++++ INFORMATION SUPPLIED

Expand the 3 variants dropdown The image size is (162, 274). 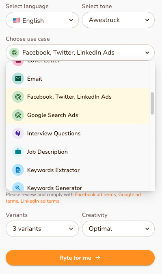point(42,229)
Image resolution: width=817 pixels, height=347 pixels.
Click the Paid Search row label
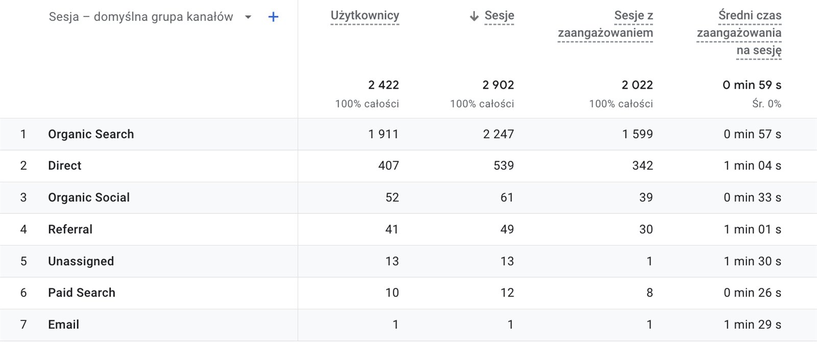(x=82, y=293)
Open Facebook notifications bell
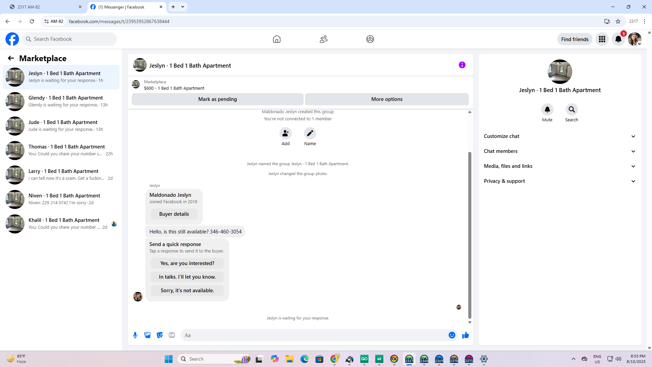 (x=618, y=39)
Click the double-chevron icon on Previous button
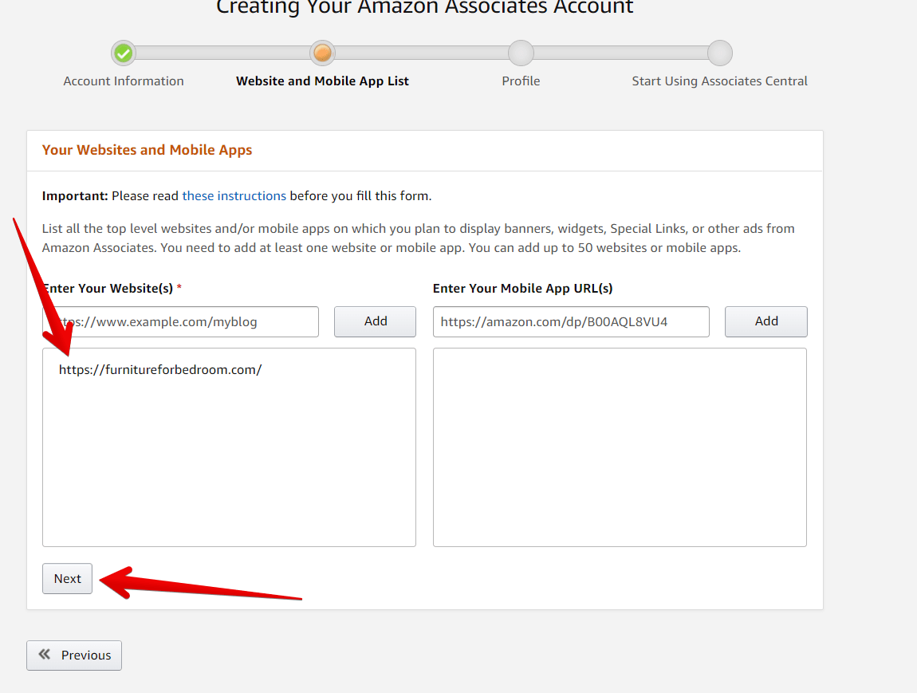917x693 pixels. coord(45,655)
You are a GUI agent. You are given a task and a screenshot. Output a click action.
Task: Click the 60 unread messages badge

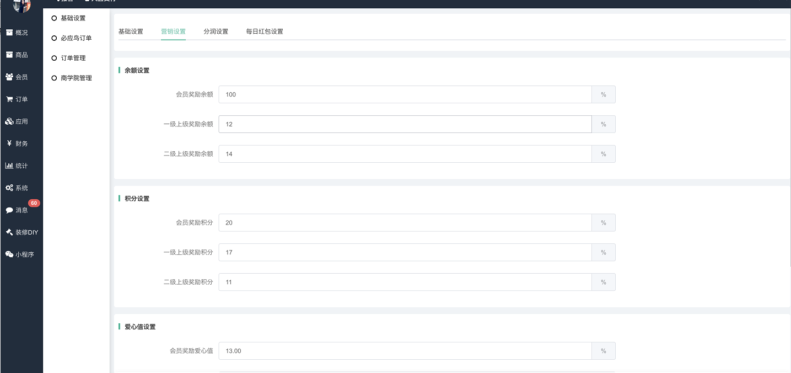(x=34, y=203)
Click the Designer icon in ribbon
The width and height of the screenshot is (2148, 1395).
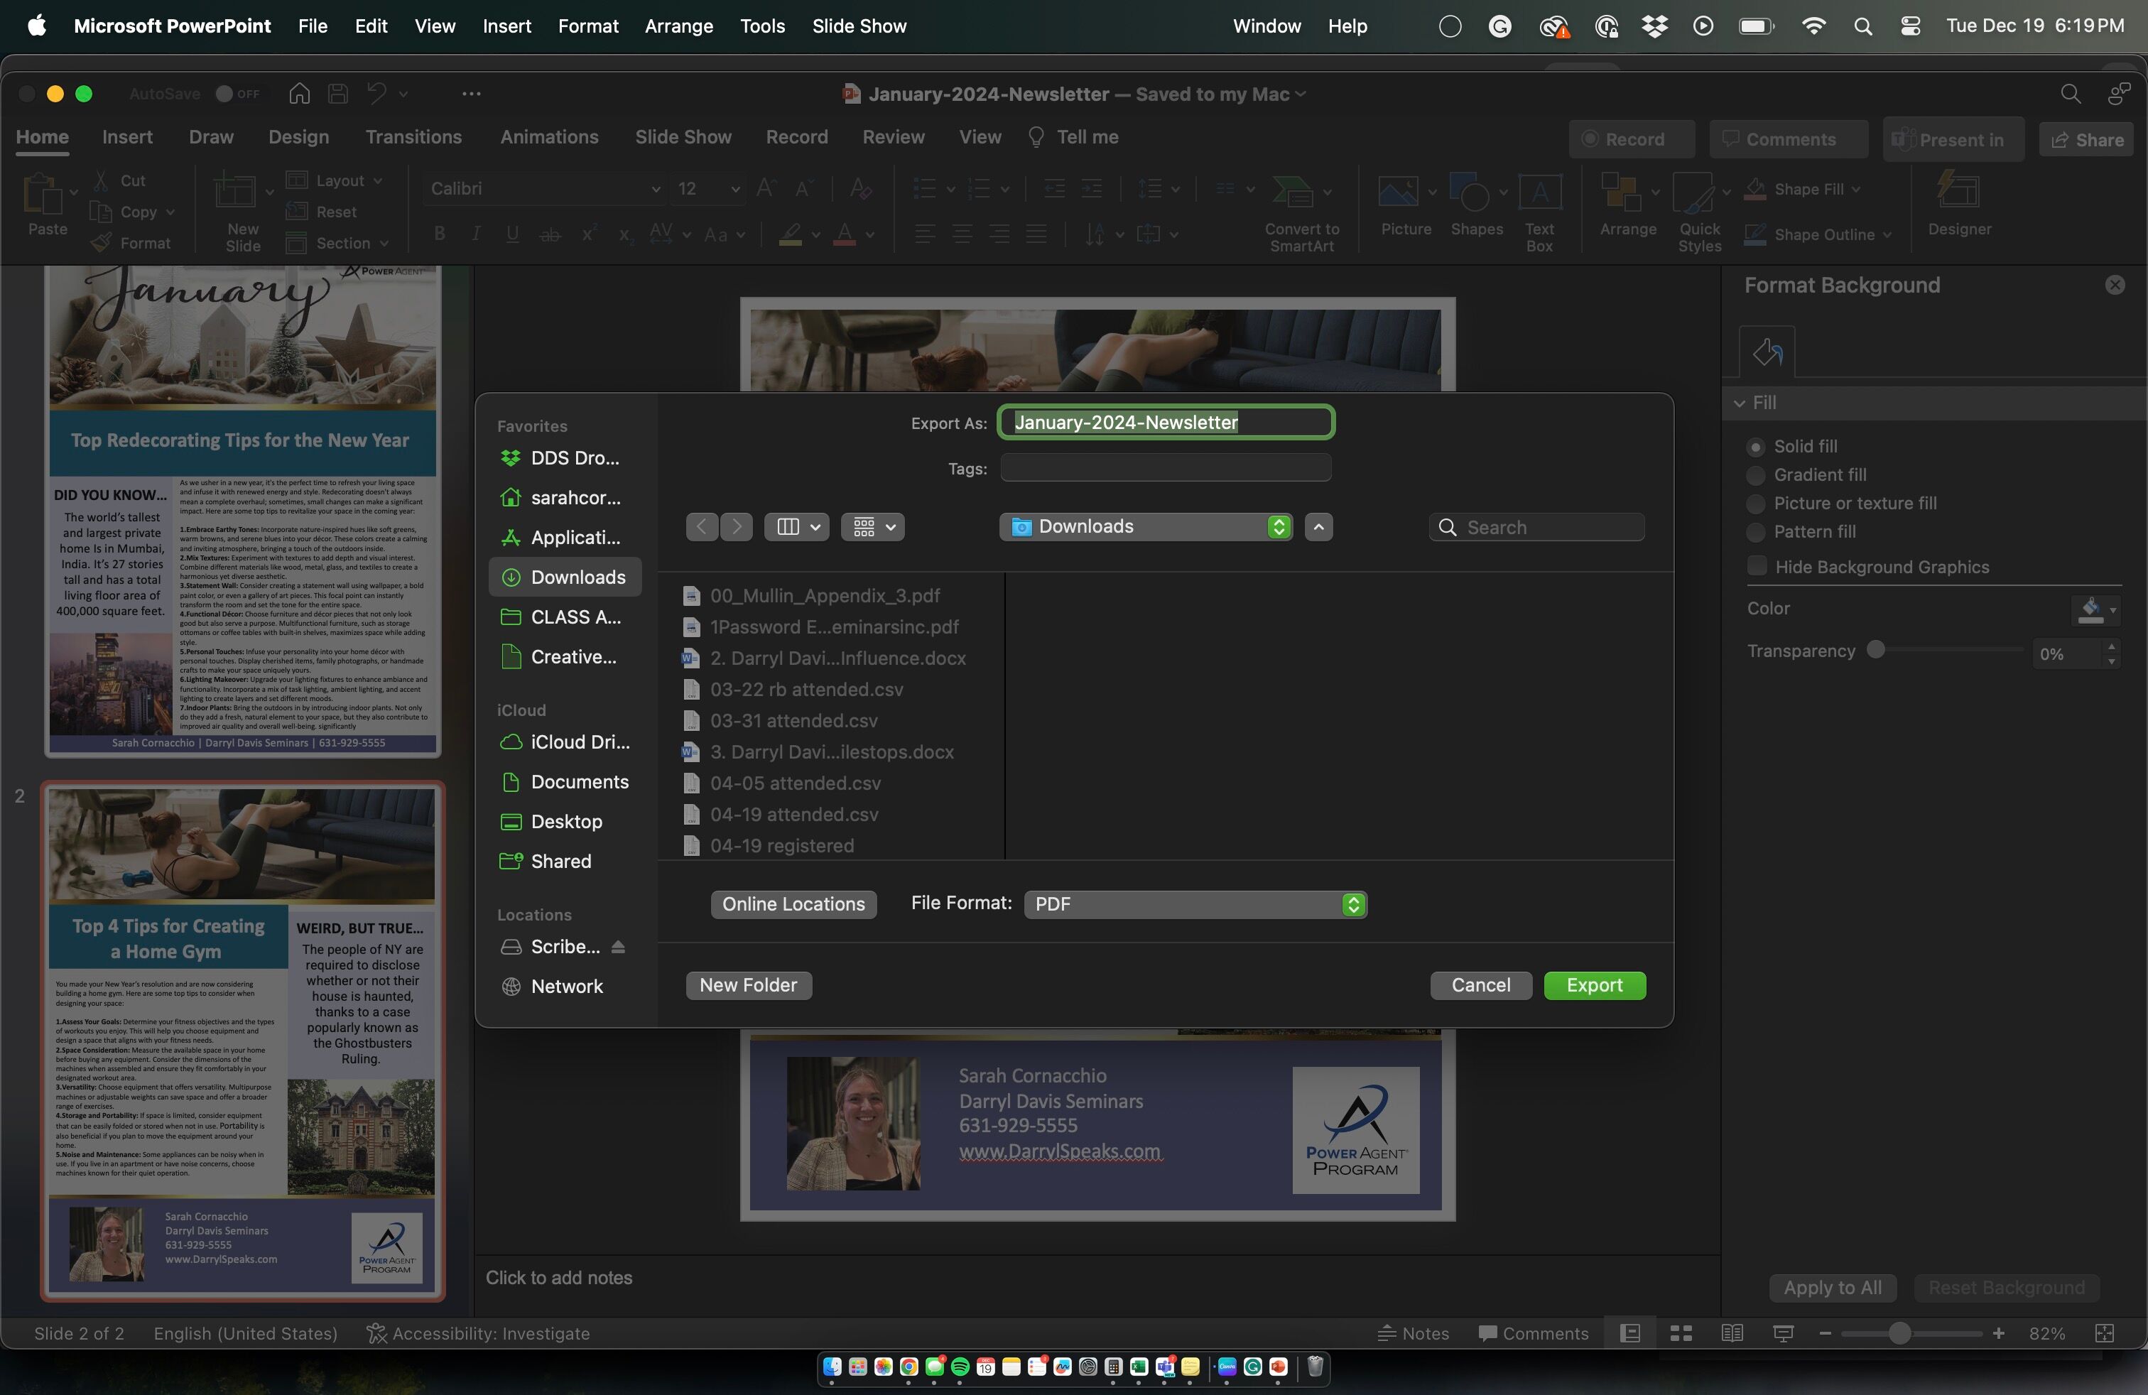pos(1958,191)
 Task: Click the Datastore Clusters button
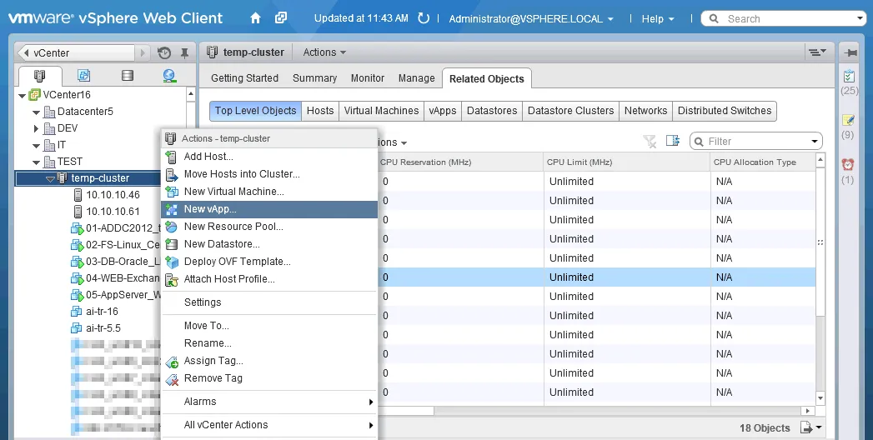[570, 111]
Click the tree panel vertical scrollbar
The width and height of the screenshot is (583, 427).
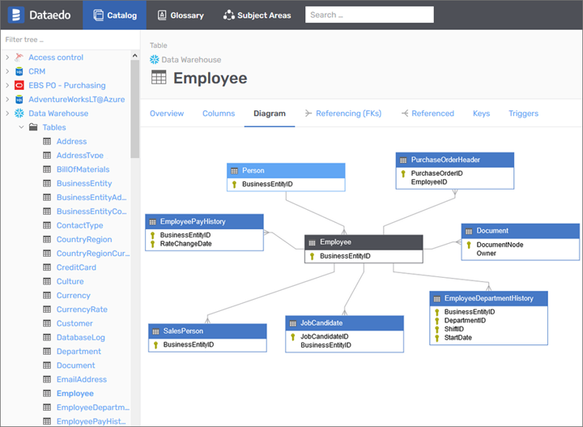pyautogui.click(x=135, y=105)
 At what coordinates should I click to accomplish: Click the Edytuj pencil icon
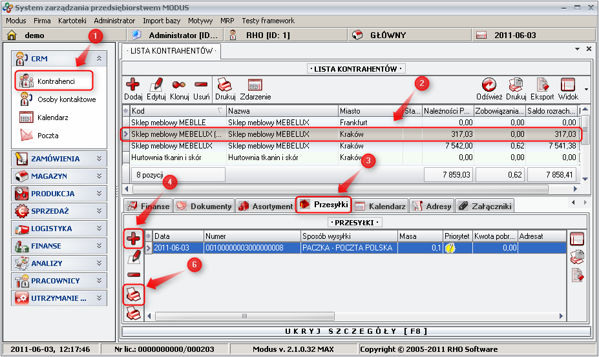click(x=156, y=85)
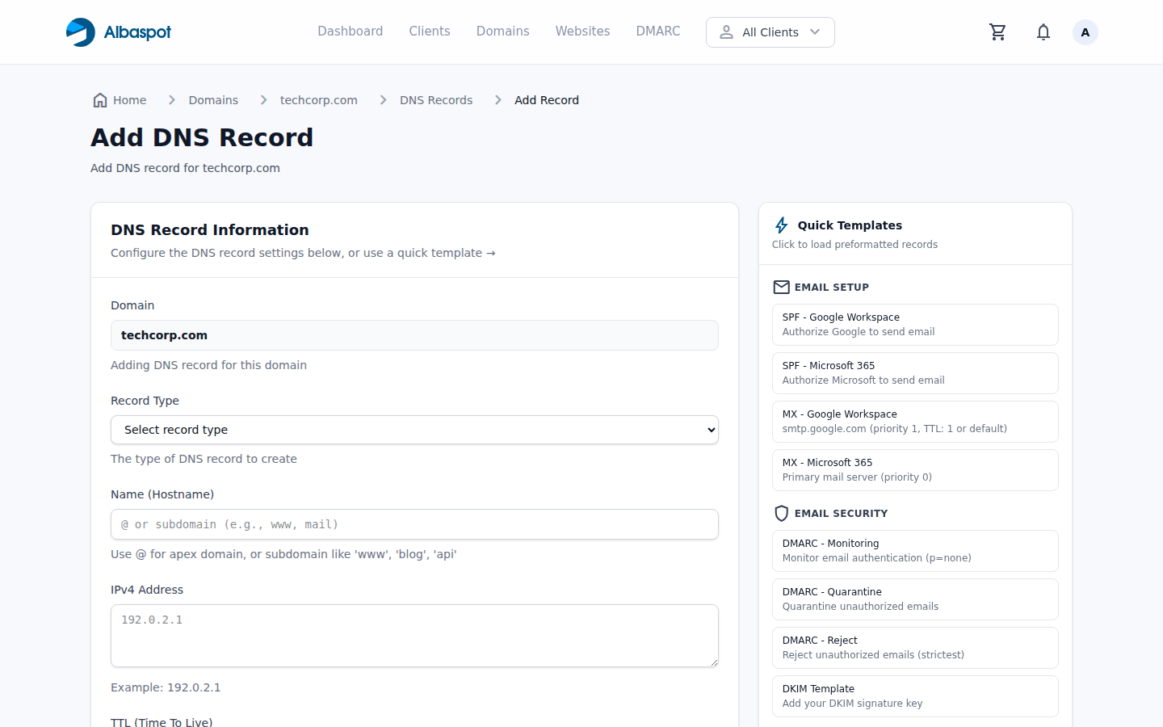This screenshot has height=727, width=1163.
Task: Navigate to the Dashboard page
Action: click(351, 32)
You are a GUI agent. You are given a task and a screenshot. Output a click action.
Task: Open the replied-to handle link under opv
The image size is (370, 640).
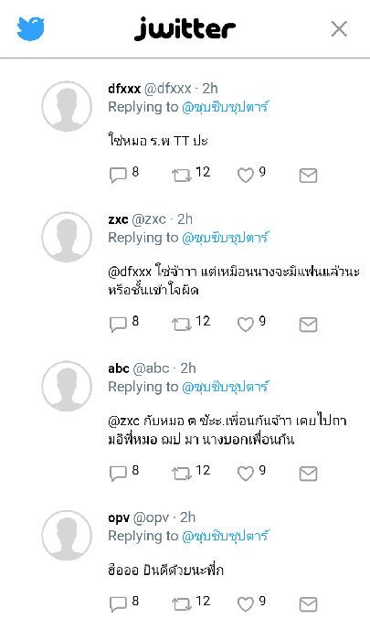pyautogui.click(x=225, y=536)
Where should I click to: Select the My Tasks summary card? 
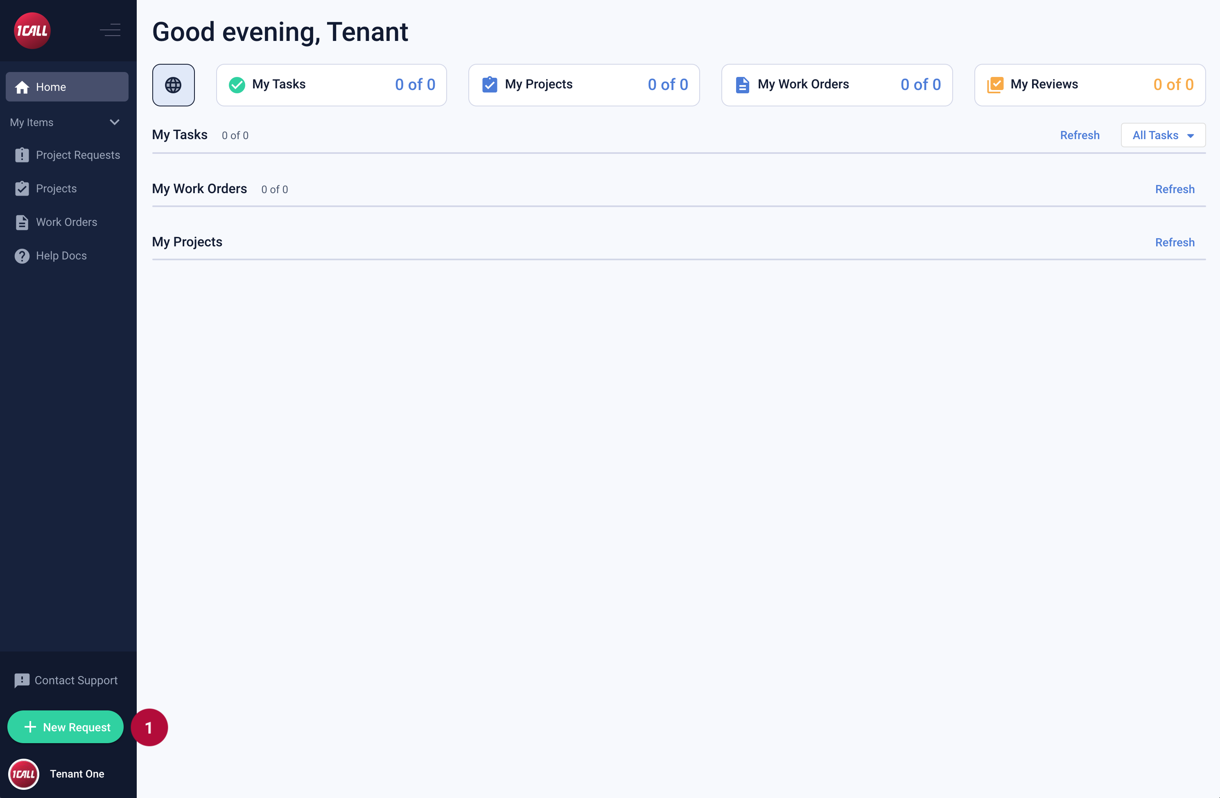coord(331,85)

++++++++

## TASK TO COMPLETE
Copy the lines verbatim, beginning with the line containing "Where should I" and continuing through the final line, omitting the pictures.

## WRITTEN REPLY
Where should I click to: Select the My Tasks summary card? 
coord(331,85)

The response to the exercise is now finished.